He was among us and we knew him not. When Max Fenig (Scott Bellis) first appeared in all his oddly endearing
glory in "Fallen Angel", I took an instant liking to him. An X-Files groupie
who followed the investigations not only of Fox Mulder but of "the enigmatic
Dr. Scully", he was at once so touchingly naive and so engagingly earnest
it was impossible not to like him. Scott Bellis' portrait of this sweet-natured
hippie remains one of the best characterizations in four years of X-Files.
It was not until "Tempus Fugit", however, that I realized that Max was
more than just a one-shot character--he is the very model of a modern
major X-Phile.
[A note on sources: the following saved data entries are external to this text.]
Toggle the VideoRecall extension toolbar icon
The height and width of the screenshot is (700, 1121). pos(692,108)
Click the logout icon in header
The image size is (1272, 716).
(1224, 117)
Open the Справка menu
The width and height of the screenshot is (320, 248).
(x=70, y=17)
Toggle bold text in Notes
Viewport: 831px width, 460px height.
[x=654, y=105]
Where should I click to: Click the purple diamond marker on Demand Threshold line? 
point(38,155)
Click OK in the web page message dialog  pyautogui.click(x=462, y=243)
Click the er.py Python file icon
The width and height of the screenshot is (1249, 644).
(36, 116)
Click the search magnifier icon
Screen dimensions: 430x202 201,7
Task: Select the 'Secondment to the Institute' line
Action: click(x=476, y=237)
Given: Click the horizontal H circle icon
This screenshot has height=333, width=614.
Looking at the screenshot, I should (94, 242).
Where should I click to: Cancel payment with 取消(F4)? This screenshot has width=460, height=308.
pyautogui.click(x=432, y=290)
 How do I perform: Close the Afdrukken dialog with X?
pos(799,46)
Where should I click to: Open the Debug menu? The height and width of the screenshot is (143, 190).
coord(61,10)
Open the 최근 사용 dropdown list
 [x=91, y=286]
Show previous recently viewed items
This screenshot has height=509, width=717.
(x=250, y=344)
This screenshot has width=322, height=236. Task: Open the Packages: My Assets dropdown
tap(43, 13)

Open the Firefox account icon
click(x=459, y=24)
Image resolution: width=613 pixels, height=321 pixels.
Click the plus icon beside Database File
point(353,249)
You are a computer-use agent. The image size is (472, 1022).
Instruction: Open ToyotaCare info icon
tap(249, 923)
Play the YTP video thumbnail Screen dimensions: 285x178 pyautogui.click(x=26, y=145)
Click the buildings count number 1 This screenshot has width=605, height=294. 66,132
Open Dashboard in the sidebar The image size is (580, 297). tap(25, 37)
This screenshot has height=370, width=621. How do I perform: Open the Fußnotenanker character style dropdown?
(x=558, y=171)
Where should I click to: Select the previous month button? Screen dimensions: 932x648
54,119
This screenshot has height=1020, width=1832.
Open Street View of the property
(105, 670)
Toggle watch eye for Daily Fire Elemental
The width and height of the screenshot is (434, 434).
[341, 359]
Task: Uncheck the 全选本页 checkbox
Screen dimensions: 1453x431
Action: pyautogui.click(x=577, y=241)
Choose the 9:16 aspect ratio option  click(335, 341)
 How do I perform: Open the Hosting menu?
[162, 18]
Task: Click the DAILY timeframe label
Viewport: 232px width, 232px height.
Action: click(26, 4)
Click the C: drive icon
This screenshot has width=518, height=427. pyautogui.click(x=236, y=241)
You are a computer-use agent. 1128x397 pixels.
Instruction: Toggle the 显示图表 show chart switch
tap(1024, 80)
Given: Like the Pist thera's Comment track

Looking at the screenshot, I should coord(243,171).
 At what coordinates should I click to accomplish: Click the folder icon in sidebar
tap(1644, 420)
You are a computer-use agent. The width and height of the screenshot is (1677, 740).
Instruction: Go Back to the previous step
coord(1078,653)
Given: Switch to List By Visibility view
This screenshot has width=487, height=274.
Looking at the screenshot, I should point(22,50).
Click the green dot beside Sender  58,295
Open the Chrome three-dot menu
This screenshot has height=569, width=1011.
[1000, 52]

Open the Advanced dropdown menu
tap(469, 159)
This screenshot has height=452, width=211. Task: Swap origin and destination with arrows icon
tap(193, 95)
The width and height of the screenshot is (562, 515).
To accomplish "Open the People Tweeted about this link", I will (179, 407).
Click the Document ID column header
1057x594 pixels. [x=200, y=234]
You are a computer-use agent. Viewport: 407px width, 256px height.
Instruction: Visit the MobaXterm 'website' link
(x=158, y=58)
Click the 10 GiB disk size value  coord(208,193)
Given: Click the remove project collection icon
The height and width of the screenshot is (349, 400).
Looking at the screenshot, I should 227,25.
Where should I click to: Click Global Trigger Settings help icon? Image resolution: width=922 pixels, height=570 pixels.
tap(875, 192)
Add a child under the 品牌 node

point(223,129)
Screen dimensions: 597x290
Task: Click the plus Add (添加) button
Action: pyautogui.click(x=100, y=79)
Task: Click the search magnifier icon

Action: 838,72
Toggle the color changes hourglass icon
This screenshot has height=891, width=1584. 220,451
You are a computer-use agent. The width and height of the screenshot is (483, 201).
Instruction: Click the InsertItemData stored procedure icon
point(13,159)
Perhaps we who watch Mulder and Scully every week, ferreting
out their secrets as relentlessly as Max poring over Mulder's travel records,
are merely following in the trail blazed by this redhead from South Dakota.
Obsessive, friendly, technologically savvy, with the charm of adolescence
and the curiosity of a monkey, he typifies the best of the X-files fan.
It was with great delight I saw him again at the beginning of "Tempus
Fugit". He is older, changed, afraid, but still the same bearded nutcase
we learned to love three years ago. It was with real sorrow I watched
Mulder identify his corpse half an hour later. I will miss Max; I hope
Mulder will keep Max's MUFON cap on his office coat tree forever. "Tempus Fugit" opens with a rocking teaser set aboard a commercial flight.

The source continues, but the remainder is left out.